START Source extract

The mean duration of invasive ventilation was significantly longer among cases compared to controls. This finding aligns with previous reports indicating prolonged intubation and ventilation in children with both congenital cardiac/vascular anomalies and AAs.^61325^ Early identification of AAs is therefore essential for optimising preoperative planning and minimising respiratory complications.^2627^
In our cohort, vascular-pexy was the most frequently performed intervention (14.3%), followed by tracheostomy (7.8%) and combined airway surgery with tracheostomy (3.9%). This differs from other studies reporting a higher rate of tracheostomy (up to 50%), likely due to differences in the underlying types of AAs; our cohort had a higher prevalence of vascular compressions, whereas others had more cases of tracheobronchomalacia.^4^
This study has several limitations. As a retrospective study, it is susceptible to missing data, particularly for patients who continued follow-up at other institutions. Additionally, the assumption that all control patients were free of AAs due to the absence of symptoms may not be entirely accurate, as some AAs can be asymptomatic and only identified through imaging performed for other reasons. Despite these limitations, the study contributes important epidemiological insights into AAs in children with CHD in Oman and underscores the importance of early diagnosis and multidisciplinary planning.
5. Conclusion
This study identified a higher-than-expected prevalence of airway abnormalities in children undergoing surgery for congenital heart disease, highlighting the need for heightened clinical vigilance, early detection, and structured postoperative follow-up. Future research should focus on larger prospective studies to refine diagnostic strategies, evaluate the impact of early intervention, and assess long-term outcomes in this population.
Authors' Contribution
Fatma Al Kindi: Conceptualization, Methodology, Data Curation, Writing - Original Draft, Visualization. Rand Al Harthy: Conceptualization, Methodology, Data Curation, Writing - Original Draft, Visualization. Saif A. Thani: Conceptualization, Methodology, Formal analysis, Validation, Writing - Review & Editing, Visualization. Hamood Al Kindi: Conceptualization, Methodology, Resources, Writing - Review & Editing. Hussain Mohsin: Conceptualization, Methodology, Validation, Writing - Review & Editing, Visualization, Supervision.
Acknowledgement
The authors would like to acknowledge Dr. Pranav Subbaraya Kandachar for his assistance with data collection and maintenance.
Ethics Statement
Ethical approval was obtained from the Royal Hospital Scientific Research Committee (Ethical approval No. SRC#27/2022).
Conflict of Interest
The authors declare no conflicts of interest.
Funding
No funding was received for this study.
Data Availability
Data is available upon reasonable request from the corresponding author.

END Source extract
START Supplied material

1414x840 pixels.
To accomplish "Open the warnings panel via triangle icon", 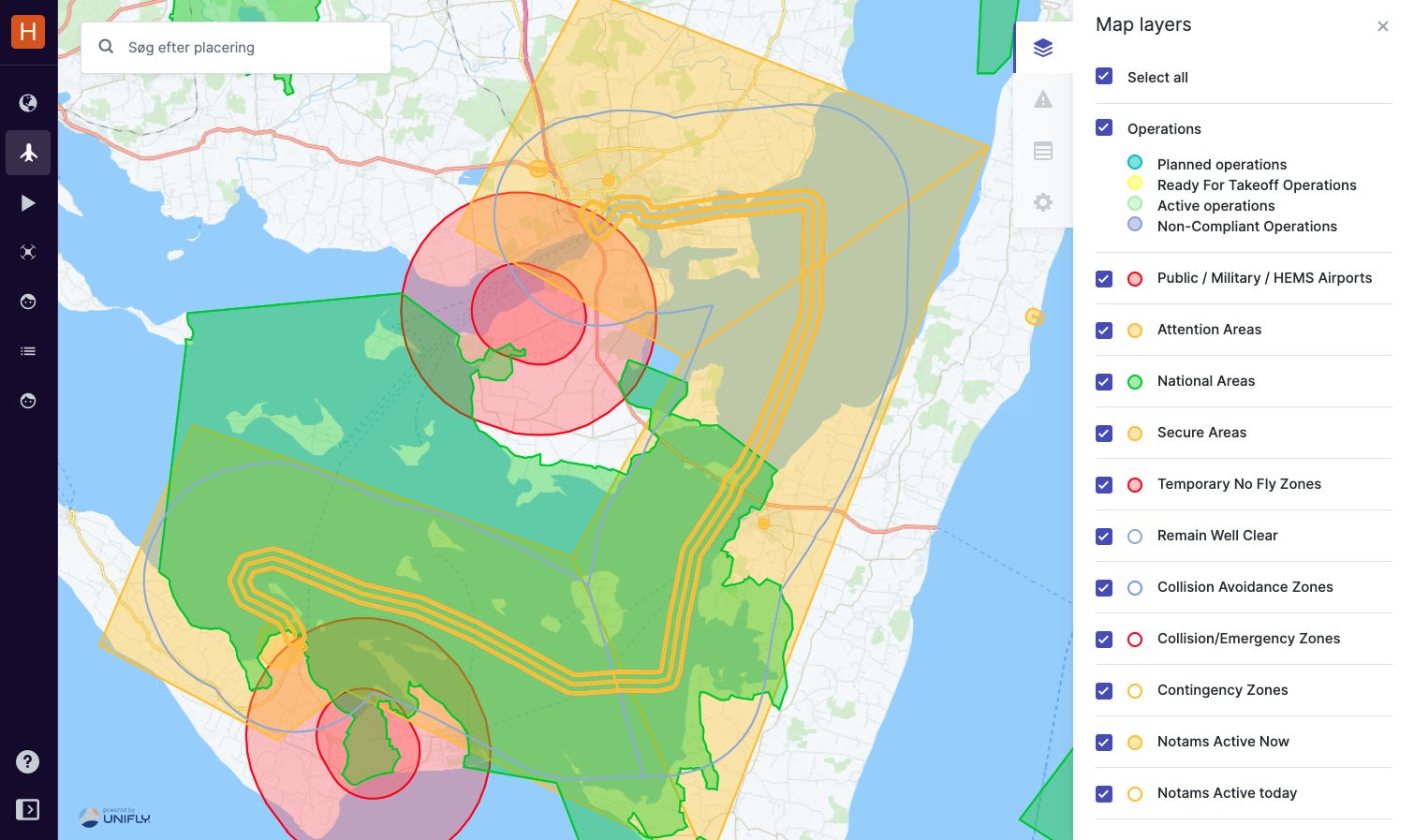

END Supplied material

Task instructions:
Duplicate the passage of the airway abnormalities study excerpt above that falls between "5. Conclusion" and "in this population.", inclusive.

Exercise output:
5. Conclusion
This study identified a higher-than-expected prevalence of airway abnormalities in children undergoing surgery for congenital heart disease, highlighting the need for heightened clinical vigilance, early detection, and structured postoperative follow-up. Future research should focus on larger prospective studies to refine diagnostic strategies, evaluate the impact of early intervention, and assess long-term outcomes in this population.